Improving population-specific allele frequency estimates by adapting supplemental data: an empirical Bayes approach

TL;DR

This paper introduces an empirical Bayes method for estimating allele frequencies that adaptively combines data from related samples, reducing estimation error while minimizing bias, especially useful in genome-wide association studies.

Contribution

The paper presents a novel empirical Bayes approach that adaptively pools data from related populations to improve allele frequency estimates with reduced bias and variance.

Findings

Estimator achieves lower mean squared error than pooling or no pooling.

Method reduces bias while maintaining low variance in estimates.

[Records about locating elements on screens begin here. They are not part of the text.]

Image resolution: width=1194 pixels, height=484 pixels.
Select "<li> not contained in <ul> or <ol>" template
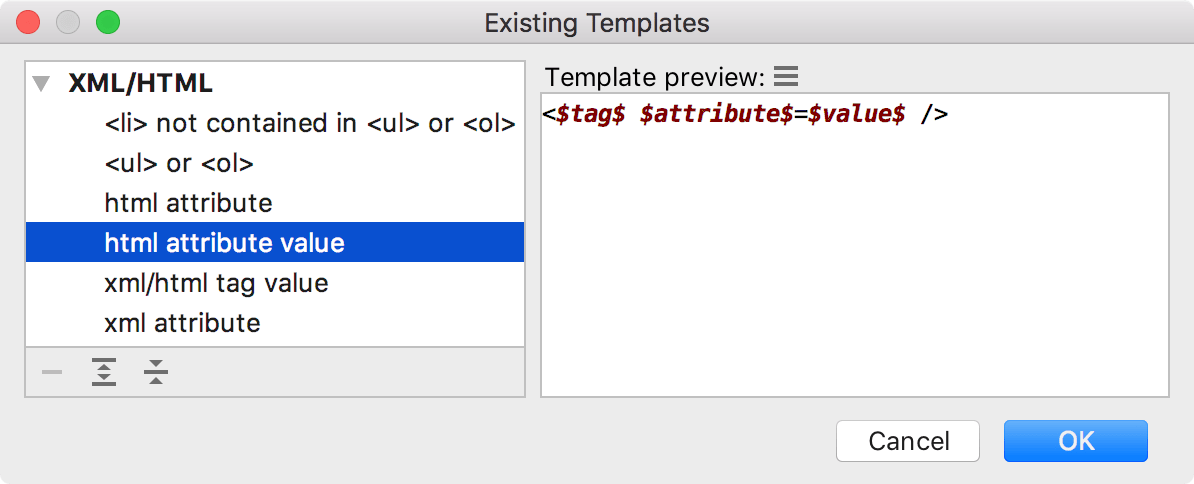coord(310,124)
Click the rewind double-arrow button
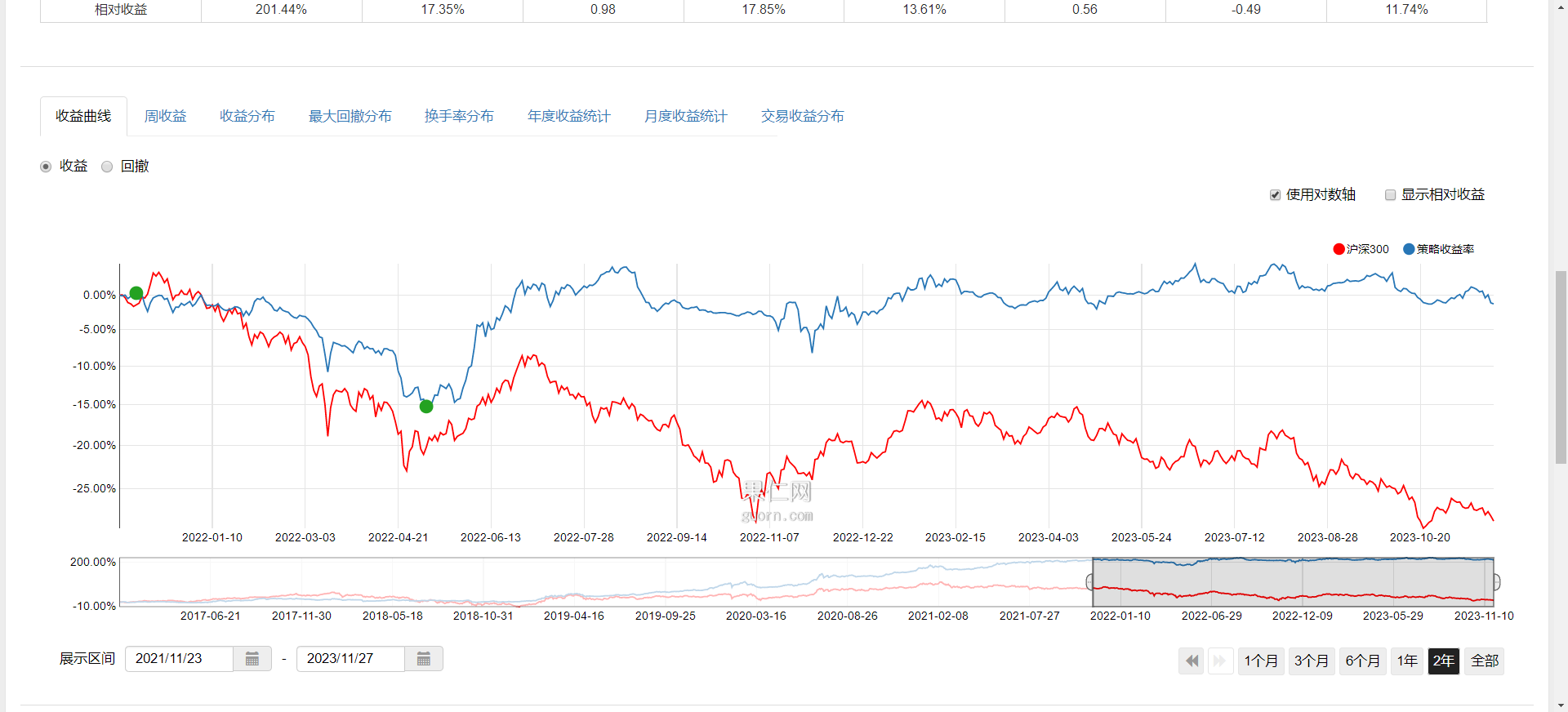Viewport: 1568px width, 712px height. point(1192,661)
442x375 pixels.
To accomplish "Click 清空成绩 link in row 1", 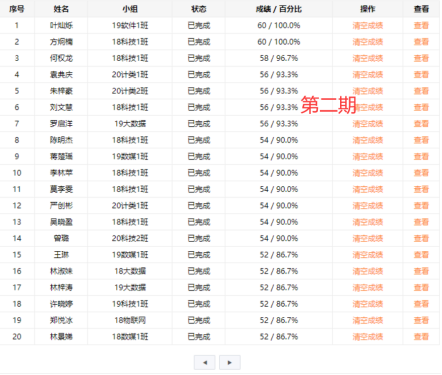I will tap(368, 25).
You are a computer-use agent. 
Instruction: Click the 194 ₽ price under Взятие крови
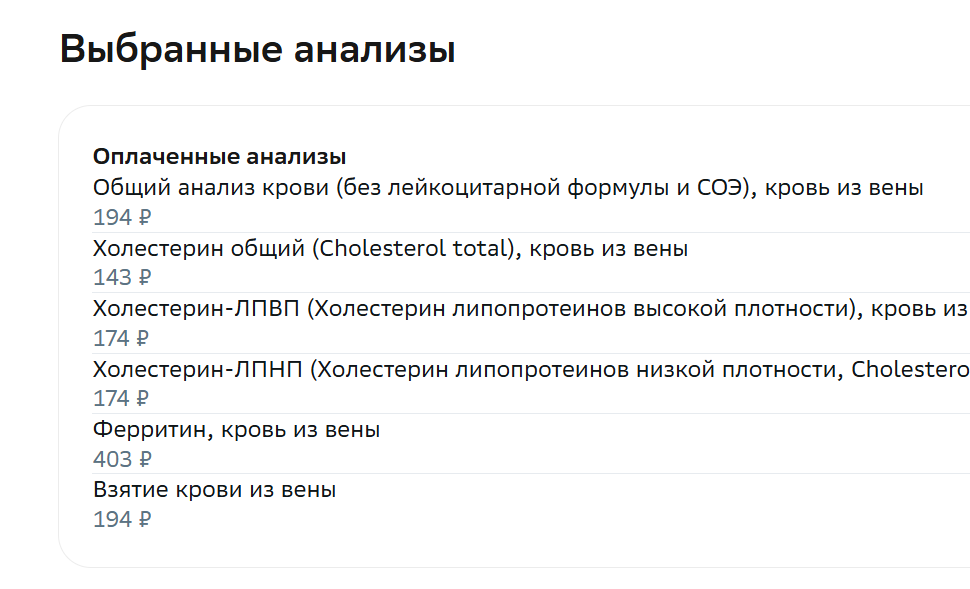click(x=122, y=519)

Effective in small sample groups with many genetic markers.

Abstract

Estimation of the allele frequency at genetic markers is a key ingredient in biological and biomedical research, such as studies of human genetic variation or of the genetic etiology of heritable traits. As genetic data becomes increasingly available, investigators face a dilemma: when should data from other studies and population subgroups be pooled with the primary data? Pooling additional samples will generally reduce the variance of the frequency estimates; however, used inappropriately, pooled estimates can be severely biased due to population stratification. Because of this potential bias, most investigators avoid pooling, even for samples with the same ethnic background and residing on the same continent. Here, we propose an empirical Bayes approach for estimating allele frequencies of single nucleotide polymorphisms. This procedure adaptively incorporates genotypes from related samples, so that more similar samples have a greater influence on the estimates. In every example we have considered, our estimator achieves a mean squared error (MSE) that is smaller than either pooling or not, and sometimes substantially improves over both extremes. The bias introduced is small, as is shown by a simulation study that is carefully matched to a real data example. Our method is particularly useful when small groups of individuals are genotyped at a large number of markers, a situation we are likely to encounter in a genome-wide association study.